I’ve been reading the excellent post about approximating the marginal likelihood for model selection from @junpenglao [Marginal_likelihood_in_PyMC3] (Motif of the Mind | Junpeng Lao, PhD) and learnt a lot. It will be highly appreciated if I can have a chance to discuss some follow-up questions in this forum.
The parameters in the given examples are all continuous. For me,I want to apply the strategies mentioned in the post like SMC and Bridge sampling to a mixture model. The mixture model includes a discrete variable called assignment indicating which group each subject belongs to, and a corresponding weights variable called p drawn from a Dirichlet distribution so that assignment ~ Categorical(p).
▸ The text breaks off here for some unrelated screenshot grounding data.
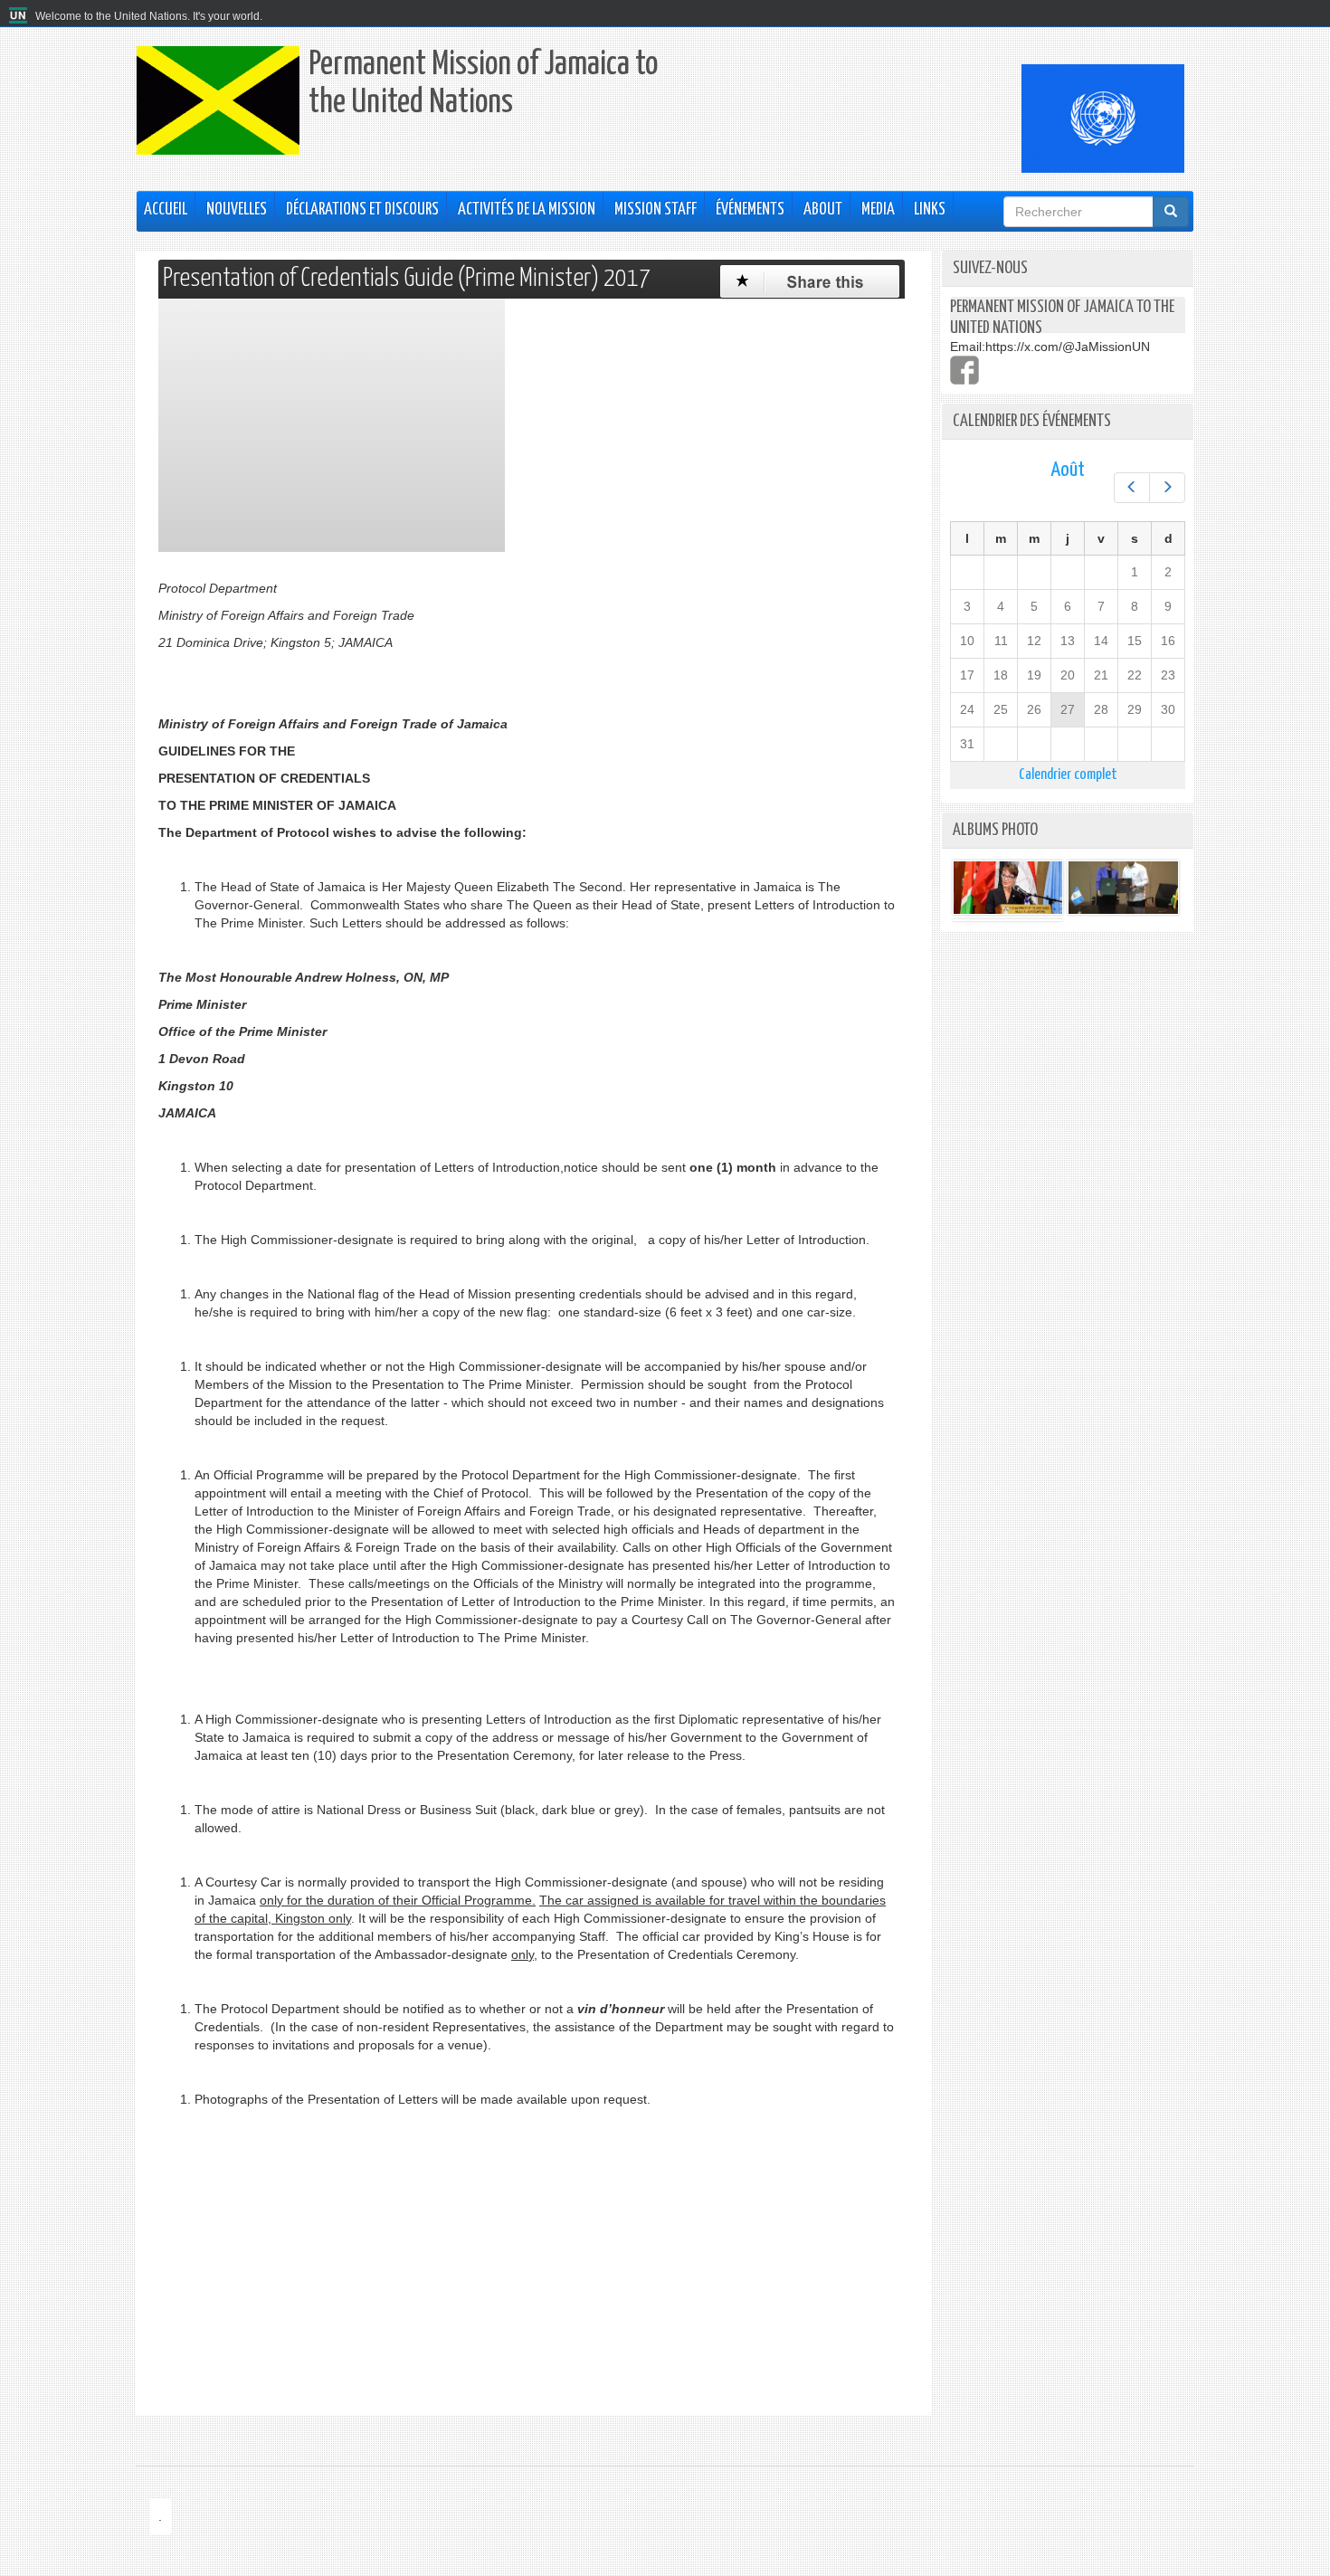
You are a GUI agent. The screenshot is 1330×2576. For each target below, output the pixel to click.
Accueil (165, 210)
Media (878, 210)
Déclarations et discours (362, 210)
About (822, 210)
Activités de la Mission (526, 210)
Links (929, 210)
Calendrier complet (1068, 775)
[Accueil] (20, 16)
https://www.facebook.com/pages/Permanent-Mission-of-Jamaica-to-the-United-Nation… (964, 370)
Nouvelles (236, 210)
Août (1067, 470)
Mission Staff (655, 210)
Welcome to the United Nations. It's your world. (148, 16)
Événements (750, 210)
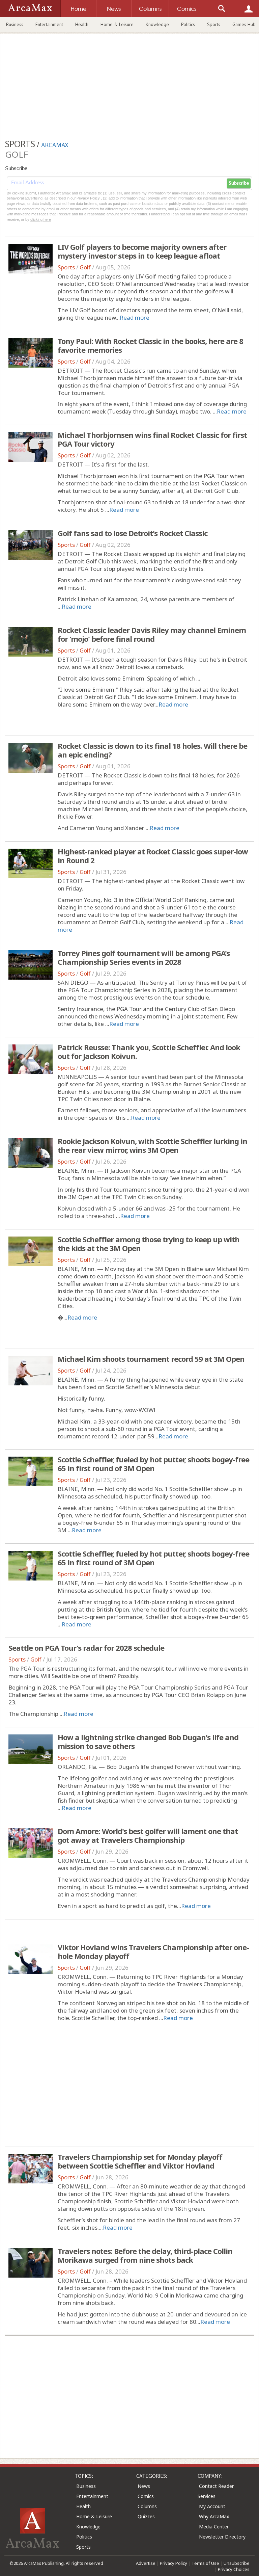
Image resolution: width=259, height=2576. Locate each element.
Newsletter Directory (222, 2536)
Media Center (214, 2526)
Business (14, 24)
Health (81, 24)
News (144, 2486)
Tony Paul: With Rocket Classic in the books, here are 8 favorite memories (150, 345)
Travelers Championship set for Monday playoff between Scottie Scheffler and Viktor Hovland (140, 2161)
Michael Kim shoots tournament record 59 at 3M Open (151, 1359)
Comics (146, 2496)
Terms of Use (205, 2563)
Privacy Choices (234, 2569)
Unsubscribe (237, 2563)
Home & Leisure (117, 24)
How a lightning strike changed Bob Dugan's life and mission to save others (148, 1741)
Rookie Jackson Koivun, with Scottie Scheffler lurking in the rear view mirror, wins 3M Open (152, 1145)
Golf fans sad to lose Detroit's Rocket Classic (132, 533)
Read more (134, 317)
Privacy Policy (173, 2563)
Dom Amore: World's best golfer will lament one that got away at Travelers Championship (148, 1835)
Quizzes (146, 2516)
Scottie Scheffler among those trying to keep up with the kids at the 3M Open (148, 1243)
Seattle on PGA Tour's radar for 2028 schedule (86, 1648)
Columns (147, 2506)
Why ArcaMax (214, 2516)
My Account (212, 2506)
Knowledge (157, 24)
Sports (213, 24)
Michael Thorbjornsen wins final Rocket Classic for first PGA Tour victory (152, 439)
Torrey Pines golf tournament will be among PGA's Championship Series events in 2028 (144, 957)
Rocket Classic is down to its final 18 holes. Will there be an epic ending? (152, 750)
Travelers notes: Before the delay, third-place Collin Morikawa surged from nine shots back (145, 2255)
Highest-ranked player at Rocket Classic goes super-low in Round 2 (153, 855)
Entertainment (49, 24)
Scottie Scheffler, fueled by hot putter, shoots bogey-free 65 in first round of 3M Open (153, 1463)
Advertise (145, 2563)
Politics (188, 24)
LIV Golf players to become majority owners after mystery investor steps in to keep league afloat (142, 251)
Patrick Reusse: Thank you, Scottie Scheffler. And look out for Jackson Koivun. (149, 1051)
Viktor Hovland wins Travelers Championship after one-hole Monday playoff (153, 1951)
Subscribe (239, 183)
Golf (85, 267)
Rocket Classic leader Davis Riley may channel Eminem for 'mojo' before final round (152, 634)
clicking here (40, 219)
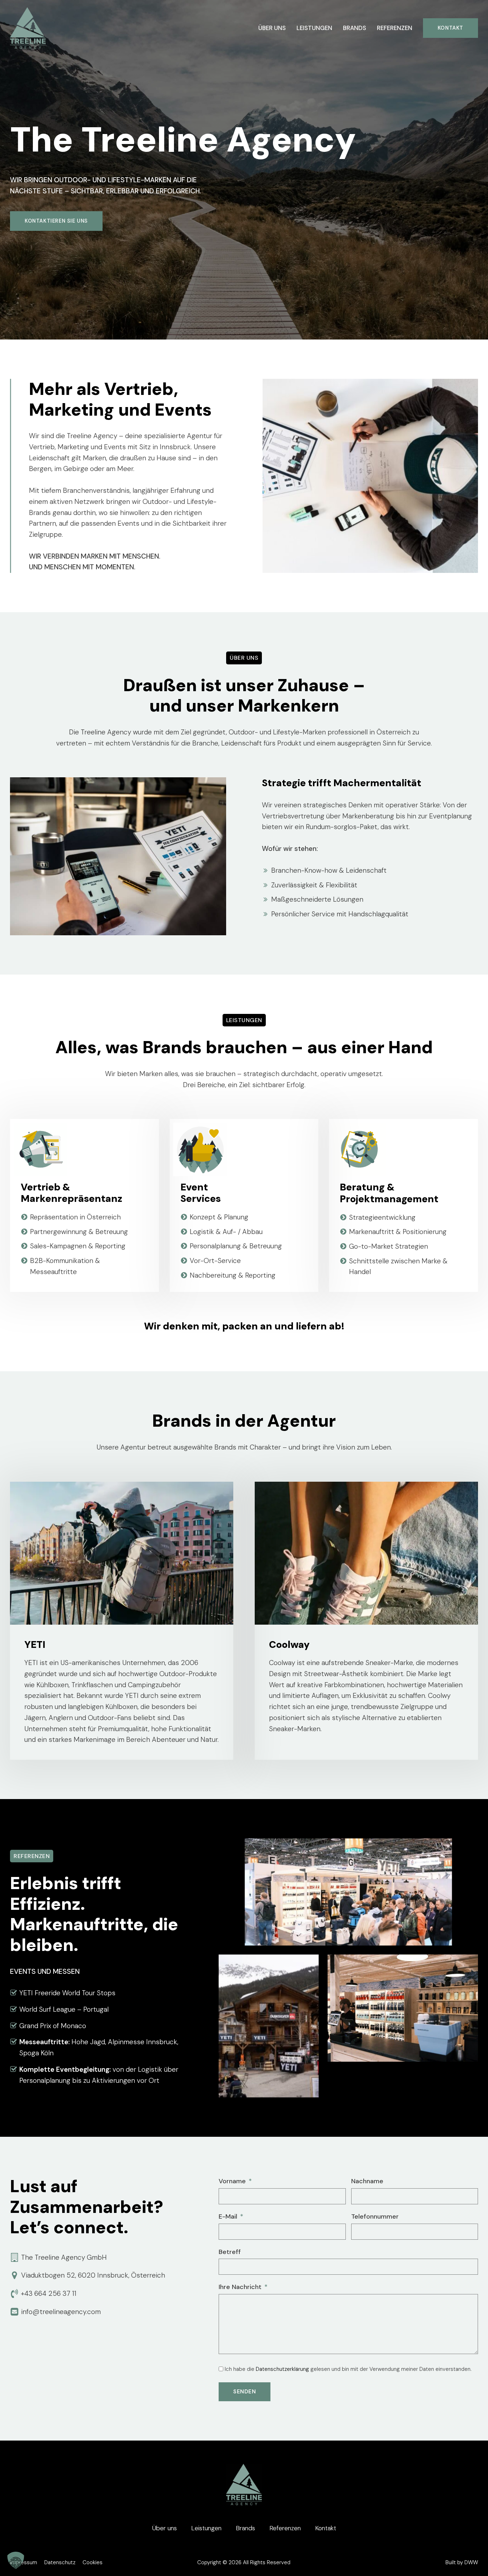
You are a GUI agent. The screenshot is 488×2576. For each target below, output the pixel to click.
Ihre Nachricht (240, 2287)
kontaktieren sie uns (56, 221)
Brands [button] (354, 28)
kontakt (450, 28)
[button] (15, 2560)
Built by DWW (461, 2562)
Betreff (230, 2252)
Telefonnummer (375, 2216)
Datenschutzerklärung (282, 2369)
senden (244, 2391)
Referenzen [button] (394, 28)
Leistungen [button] (314, 28)
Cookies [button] (93, 2562)
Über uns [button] (272, 28)
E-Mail (228, 2216)
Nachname (367, 2181)
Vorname (232, 2181)
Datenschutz (59, 2562)
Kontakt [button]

I’m not sure how to modify the implementation so that these methods can also apply to the case where the discrete variable assignment and the constraint variable p (between 0 and 1) exist.
- Regarding the Bridge sampling, in the post, a multivariate normal distribution is used as the proposal distribution, and the corresponding code is:
# get mean & covariance matrix and generate samples from proposal m = np.mean(samples_4_fit, axis=1) V = np.cov(samples_4_fit) L = chol(V, lower=True) # Draw N2 samples from the proposal distribution gen_samples = m[:, None] + dot(L, st.norm.rvs(0, 1, size=samples_4_iter.shape)) # Evaluate proposal distribution for posterior & generated samples q12 = st.multivariate_normal.logpdf(samples_4_iter.T, m, V) q22 = st.multivariate_normal.logpdf(gen_samples.T, m, V) # Evaluate unnormalized posterior for posterior & generated samples q11 = np.asarray([logp(point) for point in samples_4_iter.T]) q21 = np.asarray([logp(point) for point in gen_samples.T])
For my mixture model case, I’m wondering how to modify the proposal becuase it may not appropriate to draw discrete variables from the multivariate normal distribution. But my model do have other continuous variables as well. If I directly implement the code, I will get:
LinAlgError: 31-th leading minor of the array is not positive definite for the
L = chol(V,lower= True)
command, because for each subject, the samples of the discrete variable called assignment converges to the same number, then some rows of the matrix V have identical elements.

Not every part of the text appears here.